A partir de uma observação quanto ao gerenciamento de um número alto de pacientes durante a pandemia da covid19, no NHS, verificou-se que, com a inteligência artificial pode se estabelecer um sistema de pontuação cujos algorítmicos classificaram os pacientes através da gravidade de seus casos, priorizando os mais necessitados e encaminhando para telemedicina os menos graves.
Aproximadamente uns 12% nas listas de espera não precisaram da consulta e puderam ser vistos em outro lugar, nos 88% restantes, cerca da metade estratificando o risco, foram mantidos em casa.
Em cirurgias e no atendimento oncológico, a ferramenta de pontuação diminui tanto o tempo quanto o número de consultas, liberando os médicos para atividades essenciais.
Há porém, o risco de que essas ferramentas digitais, possam aumentar ainda mais as desigualdades, pois os grupos com maior acesso à tecnologia digital, poderiam “classificar sua dor” de acordo com sua cultura podendo ser propensos a um encaminhamento equivocado (presencial se exacerbar a percepção de sua dor e virtual se não valorizar a intensidade de sua dor).
O aumento da automação no setor de saúde (robôs de atendimento “podem realizar tarefas como verificações regulares de temperatura, monitoramento da respiração e definição de lembretes) liberando a equipe médica para o mais importante, que é o toque humano, além de uma economia de alguns bilhões por ano em troca de alguns poucos milhões de investimentos em inteligência artificial.
Leiam na reportagem abaixo:
NHS to use Artificial Intelligence to Solve Appointment Backlog
26 June 2020, 12.17pm
Hospitals in England are ‘ranking’ patients depending on their treatment requirements after a huge backlog of patients caused by Covid-19 restrictions.
Hospitals could rely on artificial intelligence (AI) scoring systems to deal with a huge backlog of patients due to Covid-19 disruption.
Algorithms would use a scoring system to ‘rank’ patients depending on the severity of their condition, prioritising those most in need and setting up virtual interaction for patients who do not need to be seen face-to-face.
The new system comes after medical professionals warned that the backlog of patients could reach 10 million people by December if a system is not put in place to manage it.
Tom Whicher, CEO of, DrDoctor told Sky News that the new system could reduce the time needed to get through the backlog from four years to 10 months.
“About 12% of patients on waiting lists don’t need that appointment and they can be seen somewhere else,” he said.
“That leaves 88% of patients.

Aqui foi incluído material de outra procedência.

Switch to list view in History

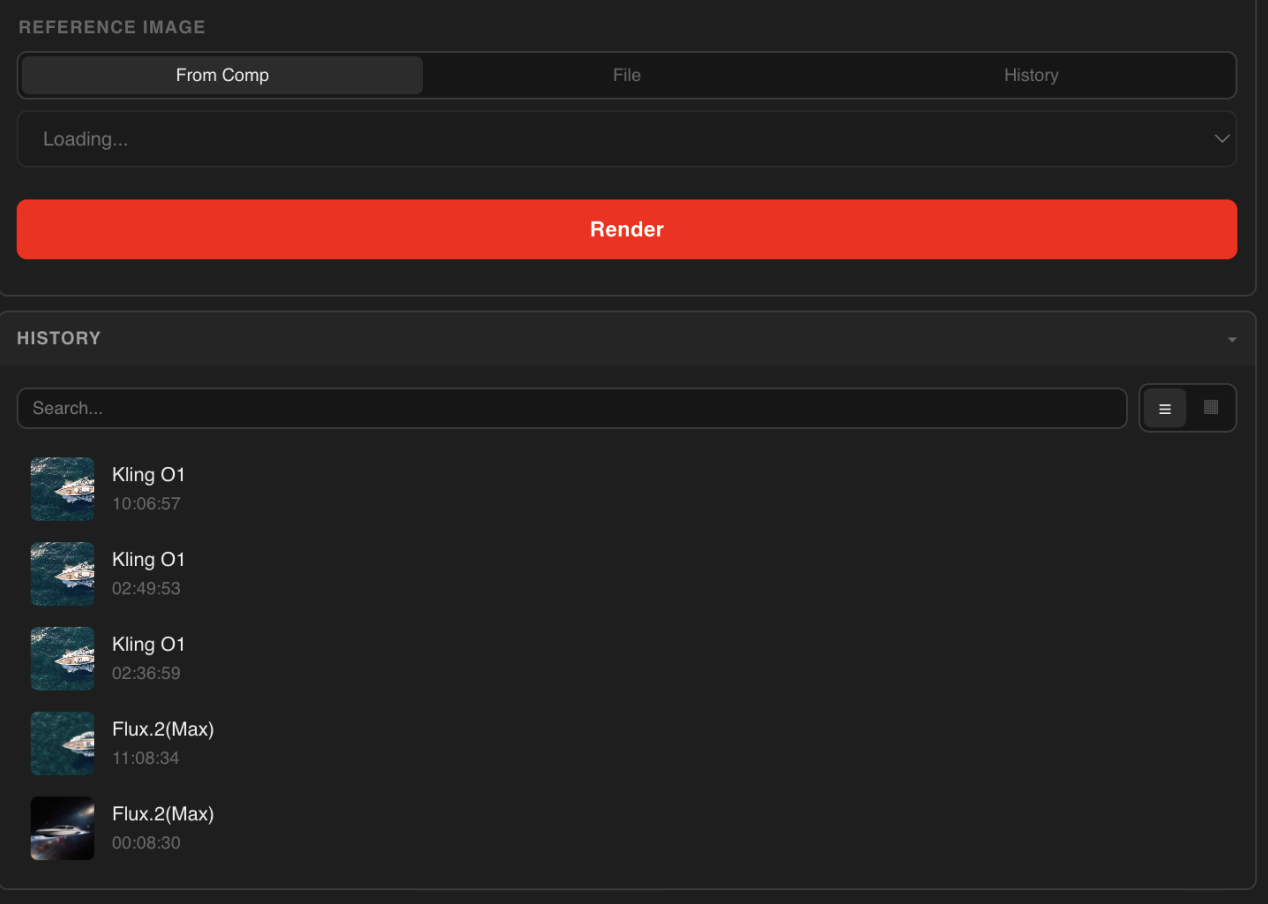[1164, 408]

Of those, about half you can risk-stratify and keep them at home. Remember, for every surgery, you probably have four follow-up appointments. This is about reducing those.”
Specialists working in cancer treatment said the scoring tool has helped reduce the time of a follow-up appointment from 10-15 minutes to 4-5 minutes.

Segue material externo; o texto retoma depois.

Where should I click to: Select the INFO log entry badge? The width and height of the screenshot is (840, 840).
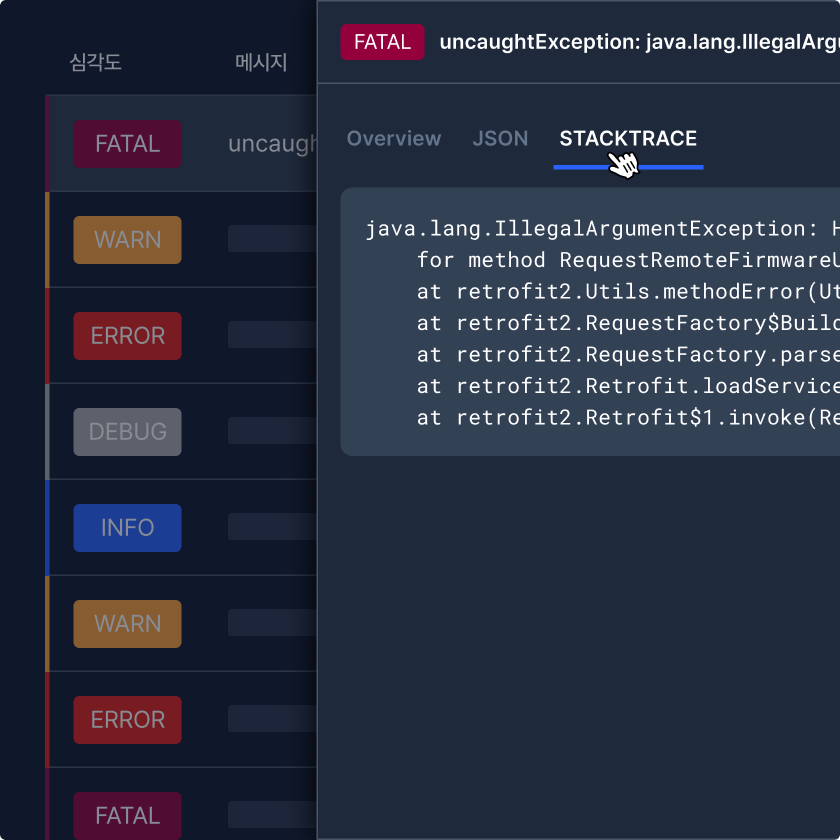pos(127,528)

Dr Ananth Sivanandan, a consultant in clinical oncology at Nottingham University Hospitals Trust, told Sky News the system had “huge potential” for freeing up doctors’ time.

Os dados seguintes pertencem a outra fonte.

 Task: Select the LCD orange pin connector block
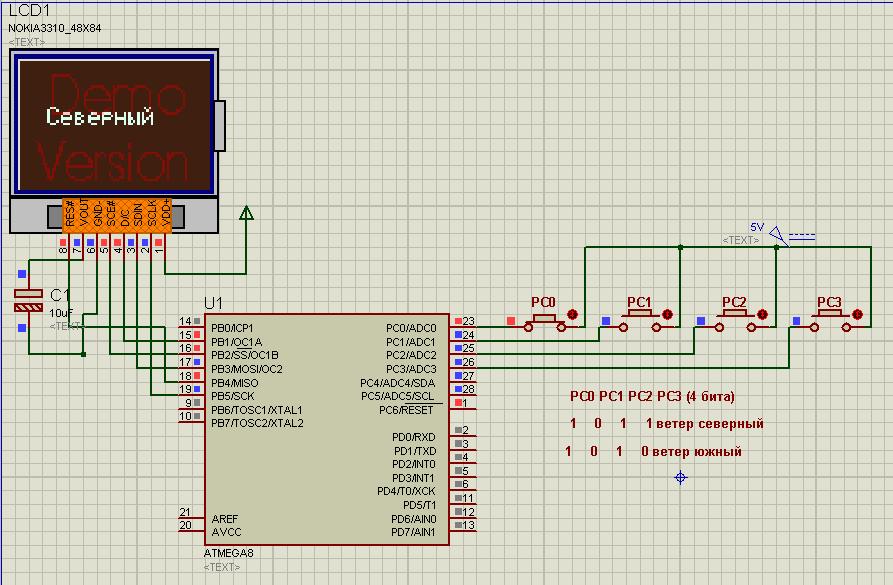(x=117, y=215)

However, there has been discussion around using digital tools such as these as some professionals say they could exacerbate health inequalities, as some groups have greater access to digital technology and are more fully reflected in the data.
Carly Kind, director of the Ada Lovelace Institute, said: “There are cultural differences in how likely someone is to rank their pain as severe or not severe.
“That may mean that those who are culturally less likely to say that they have severe pain are less likely to get seen face to face and more likely to be relegated to a digital consultation.”
AI has shown huge potential to make the lives of NHS workers easier, and potentially revolutionise healthcare in the wake of the Covid-19 pandemic.
Michael Noon, features writer for the Immigration Advice Service, commented: “By increasing operational efficiency, artificial intelligence can free up valuable time for care workers and allow them to concentrate on their work, and not feel quite as stretched as they undoubtedly have over the past decade or more.
“So-called ‘Care Robots’ can shoulder tasks such as regular temperature checks, monitoring of breath, and setting reminders. By taking care of these things, staff are able to impart the human touch where it is more necessary.”
The UK government is hoping to save £13 billion per year with their plans of increased automation in the health sector and, as part of the new post-Brexit measures due to take effect in 2021, an additional £250 million will be spent on AI.